Markets Rebound as Government Looks Likely to Reopen…
- Equities began the week higher despite ending the prior one on a softer note, supported by optimism that a bipartisan deal to reopen the government was imminent. Late Sunday, eight Democratic senators joined Republicans in approving a short-term funding measure, marking the likely end of the prolonged shutdown that had disrupted data releases and heightened uncertainty. While the agreement will restore basic government operations, economists expect it will take several weeks before the backlog of delayed reports is cleared, and concerns over the accuracy of federal data could linger into 2026. As a result, investors are increasingly turning to private-sector reports to assess real-time economic conditions.
- Recent private employment data has been inconsistent, reflecting a murky labor picture. ADP reported that U.S. companies added 42,000 private-sector jobs last month—a modest rebound after two months of declines while Challenger, Gray & Christmas reported a sharp rise in announced layoffs with 153,000 cuts in October alone. Year-to-date job cut announcements now exceed 1.1 million, roughly 65% higher than in the same period last year. The divergence highlights an economy in transition: job creation continues, but employers are increasingly cautious amid slowing demand and elevated financing costs.
- Consumers remain under visible strain. The University of Michigan’s November sentiment index fell to 50.3 from 53.6 in October, among the lowest readings in the survey’s history. Experts state that lower-income consumers are the most frustrated, while higher-income households are feeling less optimistic than they were at the beginning of the year. The Wall Street Journal reported earlier this year that top 10% of earners accounted for almost 50% of all consumption, underscoring how disproportionately the economy depends on affluent households to sustain demand.
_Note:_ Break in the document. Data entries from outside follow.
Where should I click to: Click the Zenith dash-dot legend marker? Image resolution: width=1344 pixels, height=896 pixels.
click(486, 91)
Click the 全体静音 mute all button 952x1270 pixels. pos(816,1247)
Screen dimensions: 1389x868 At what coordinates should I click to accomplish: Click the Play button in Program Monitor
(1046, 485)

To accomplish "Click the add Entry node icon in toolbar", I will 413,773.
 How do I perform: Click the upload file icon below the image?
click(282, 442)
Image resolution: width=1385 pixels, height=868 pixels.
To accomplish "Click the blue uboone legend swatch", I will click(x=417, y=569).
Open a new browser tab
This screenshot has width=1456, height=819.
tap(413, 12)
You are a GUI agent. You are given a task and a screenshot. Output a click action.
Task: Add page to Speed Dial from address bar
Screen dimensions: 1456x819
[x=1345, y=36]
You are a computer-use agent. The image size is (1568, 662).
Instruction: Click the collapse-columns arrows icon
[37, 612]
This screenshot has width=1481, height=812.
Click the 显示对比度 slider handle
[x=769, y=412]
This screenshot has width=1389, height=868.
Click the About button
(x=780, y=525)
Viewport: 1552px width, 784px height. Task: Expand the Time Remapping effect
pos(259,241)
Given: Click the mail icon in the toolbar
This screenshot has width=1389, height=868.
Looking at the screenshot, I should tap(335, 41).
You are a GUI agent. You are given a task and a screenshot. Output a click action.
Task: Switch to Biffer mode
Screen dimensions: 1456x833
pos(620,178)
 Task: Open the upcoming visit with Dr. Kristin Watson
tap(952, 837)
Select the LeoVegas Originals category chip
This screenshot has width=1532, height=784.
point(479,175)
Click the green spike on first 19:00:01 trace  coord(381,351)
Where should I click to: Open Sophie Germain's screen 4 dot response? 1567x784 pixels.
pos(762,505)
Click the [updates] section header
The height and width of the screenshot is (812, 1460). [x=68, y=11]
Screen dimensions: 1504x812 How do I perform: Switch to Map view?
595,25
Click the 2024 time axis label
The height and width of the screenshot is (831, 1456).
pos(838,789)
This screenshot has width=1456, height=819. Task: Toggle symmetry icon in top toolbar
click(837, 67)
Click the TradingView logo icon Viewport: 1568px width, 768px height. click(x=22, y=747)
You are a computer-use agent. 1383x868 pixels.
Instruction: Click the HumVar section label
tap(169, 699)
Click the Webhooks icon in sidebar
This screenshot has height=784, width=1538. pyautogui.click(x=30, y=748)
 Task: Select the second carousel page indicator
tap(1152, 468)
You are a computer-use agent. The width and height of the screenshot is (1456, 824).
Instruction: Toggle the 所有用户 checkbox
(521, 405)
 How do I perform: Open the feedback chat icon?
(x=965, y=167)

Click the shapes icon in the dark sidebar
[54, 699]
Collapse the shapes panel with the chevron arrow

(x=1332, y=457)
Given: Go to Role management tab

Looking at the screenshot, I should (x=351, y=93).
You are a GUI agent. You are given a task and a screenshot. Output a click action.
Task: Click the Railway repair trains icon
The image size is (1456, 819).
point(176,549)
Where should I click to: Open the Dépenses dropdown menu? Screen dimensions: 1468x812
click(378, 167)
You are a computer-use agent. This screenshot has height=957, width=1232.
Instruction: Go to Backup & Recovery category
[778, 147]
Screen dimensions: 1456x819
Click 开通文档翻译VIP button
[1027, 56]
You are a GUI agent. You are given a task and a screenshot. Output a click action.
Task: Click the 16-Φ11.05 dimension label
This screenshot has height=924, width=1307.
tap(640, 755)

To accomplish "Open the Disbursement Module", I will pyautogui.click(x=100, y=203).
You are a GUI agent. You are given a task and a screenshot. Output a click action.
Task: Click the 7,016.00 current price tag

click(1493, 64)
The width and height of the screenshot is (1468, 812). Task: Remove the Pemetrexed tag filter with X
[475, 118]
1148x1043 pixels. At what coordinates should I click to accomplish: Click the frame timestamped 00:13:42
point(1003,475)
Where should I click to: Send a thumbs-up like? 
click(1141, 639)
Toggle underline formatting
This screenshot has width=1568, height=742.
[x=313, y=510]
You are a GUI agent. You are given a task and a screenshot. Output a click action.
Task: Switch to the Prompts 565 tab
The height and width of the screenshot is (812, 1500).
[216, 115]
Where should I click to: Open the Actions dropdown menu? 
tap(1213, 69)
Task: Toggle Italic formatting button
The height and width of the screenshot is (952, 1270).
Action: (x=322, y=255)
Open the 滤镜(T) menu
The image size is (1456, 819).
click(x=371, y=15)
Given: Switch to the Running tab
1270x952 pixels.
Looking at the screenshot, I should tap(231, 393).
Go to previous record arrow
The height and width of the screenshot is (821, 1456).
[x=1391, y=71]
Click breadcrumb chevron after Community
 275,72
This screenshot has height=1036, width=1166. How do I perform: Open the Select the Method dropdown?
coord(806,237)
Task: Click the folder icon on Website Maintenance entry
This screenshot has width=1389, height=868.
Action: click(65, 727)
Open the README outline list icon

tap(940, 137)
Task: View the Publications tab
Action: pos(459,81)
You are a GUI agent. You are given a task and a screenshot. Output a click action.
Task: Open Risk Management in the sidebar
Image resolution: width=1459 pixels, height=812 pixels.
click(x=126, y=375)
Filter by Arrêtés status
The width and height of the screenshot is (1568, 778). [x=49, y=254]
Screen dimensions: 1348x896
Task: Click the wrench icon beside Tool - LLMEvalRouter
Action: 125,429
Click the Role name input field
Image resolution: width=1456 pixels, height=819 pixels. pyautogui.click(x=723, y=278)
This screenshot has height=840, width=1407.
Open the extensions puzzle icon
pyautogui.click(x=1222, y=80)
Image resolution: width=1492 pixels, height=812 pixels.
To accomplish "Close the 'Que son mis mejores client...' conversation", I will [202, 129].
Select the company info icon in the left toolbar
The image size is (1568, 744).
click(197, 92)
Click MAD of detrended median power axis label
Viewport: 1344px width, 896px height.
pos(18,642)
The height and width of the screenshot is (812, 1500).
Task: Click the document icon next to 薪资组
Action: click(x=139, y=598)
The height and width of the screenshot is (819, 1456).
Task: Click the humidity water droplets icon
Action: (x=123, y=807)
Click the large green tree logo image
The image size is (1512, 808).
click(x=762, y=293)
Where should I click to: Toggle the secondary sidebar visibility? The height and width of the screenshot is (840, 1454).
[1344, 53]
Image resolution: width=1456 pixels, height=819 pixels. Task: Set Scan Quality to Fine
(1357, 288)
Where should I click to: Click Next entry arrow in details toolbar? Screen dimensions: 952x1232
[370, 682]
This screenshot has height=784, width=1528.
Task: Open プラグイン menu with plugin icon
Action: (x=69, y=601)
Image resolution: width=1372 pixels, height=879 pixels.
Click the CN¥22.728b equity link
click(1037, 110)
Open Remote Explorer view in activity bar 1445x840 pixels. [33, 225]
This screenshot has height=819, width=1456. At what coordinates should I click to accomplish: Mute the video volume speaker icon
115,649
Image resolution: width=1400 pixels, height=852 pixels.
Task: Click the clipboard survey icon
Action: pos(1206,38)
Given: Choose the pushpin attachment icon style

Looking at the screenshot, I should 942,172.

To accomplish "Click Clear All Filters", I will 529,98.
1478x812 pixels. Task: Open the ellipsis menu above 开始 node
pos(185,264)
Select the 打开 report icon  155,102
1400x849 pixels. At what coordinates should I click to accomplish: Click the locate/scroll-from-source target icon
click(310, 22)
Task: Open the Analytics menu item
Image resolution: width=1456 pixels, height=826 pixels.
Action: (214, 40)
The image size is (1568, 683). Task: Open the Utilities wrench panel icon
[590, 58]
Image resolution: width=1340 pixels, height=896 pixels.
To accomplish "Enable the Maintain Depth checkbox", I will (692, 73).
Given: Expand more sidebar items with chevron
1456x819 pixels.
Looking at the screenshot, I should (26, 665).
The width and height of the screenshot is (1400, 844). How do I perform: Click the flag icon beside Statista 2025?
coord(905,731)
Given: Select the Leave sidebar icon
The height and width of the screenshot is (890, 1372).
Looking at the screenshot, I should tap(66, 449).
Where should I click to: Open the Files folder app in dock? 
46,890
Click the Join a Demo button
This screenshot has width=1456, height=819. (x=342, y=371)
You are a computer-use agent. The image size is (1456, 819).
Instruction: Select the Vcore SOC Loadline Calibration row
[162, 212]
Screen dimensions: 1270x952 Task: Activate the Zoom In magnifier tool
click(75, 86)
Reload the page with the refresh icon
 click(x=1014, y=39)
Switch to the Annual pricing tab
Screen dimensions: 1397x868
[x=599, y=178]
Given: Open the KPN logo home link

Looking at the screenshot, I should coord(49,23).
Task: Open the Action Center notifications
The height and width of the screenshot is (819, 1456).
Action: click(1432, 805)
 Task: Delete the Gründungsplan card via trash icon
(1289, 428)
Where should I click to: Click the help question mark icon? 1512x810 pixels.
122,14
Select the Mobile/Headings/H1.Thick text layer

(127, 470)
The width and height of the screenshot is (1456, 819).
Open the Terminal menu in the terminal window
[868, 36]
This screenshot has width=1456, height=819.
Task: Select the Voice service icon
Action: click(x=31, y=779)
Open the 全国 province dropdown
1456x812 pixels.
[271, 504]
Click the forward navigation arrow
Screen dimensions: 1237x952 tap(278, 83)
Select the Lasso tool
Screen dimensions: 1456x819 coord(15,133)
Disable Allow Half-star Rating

- Looking at the almost completed 4th quarter earnings season, corporate profits have generally exceeded expectations with more than 80% of S&P 500 companies reporting better-than-forecast third-quarter profits. However, equity market reactions have been muted, implying that solid results were already priced into valuations. Within the technology sector, enthusiasm for artificial intelligence investments has moderated as investors have begun to question stretched valuations and escalating capital expenditures. The recent pullback in major tech names signals a more discerning market—one increasingly focused on balance-sheet strength, profitability, and sustainable growth rather than unchecked optimism about AI-driven expansion.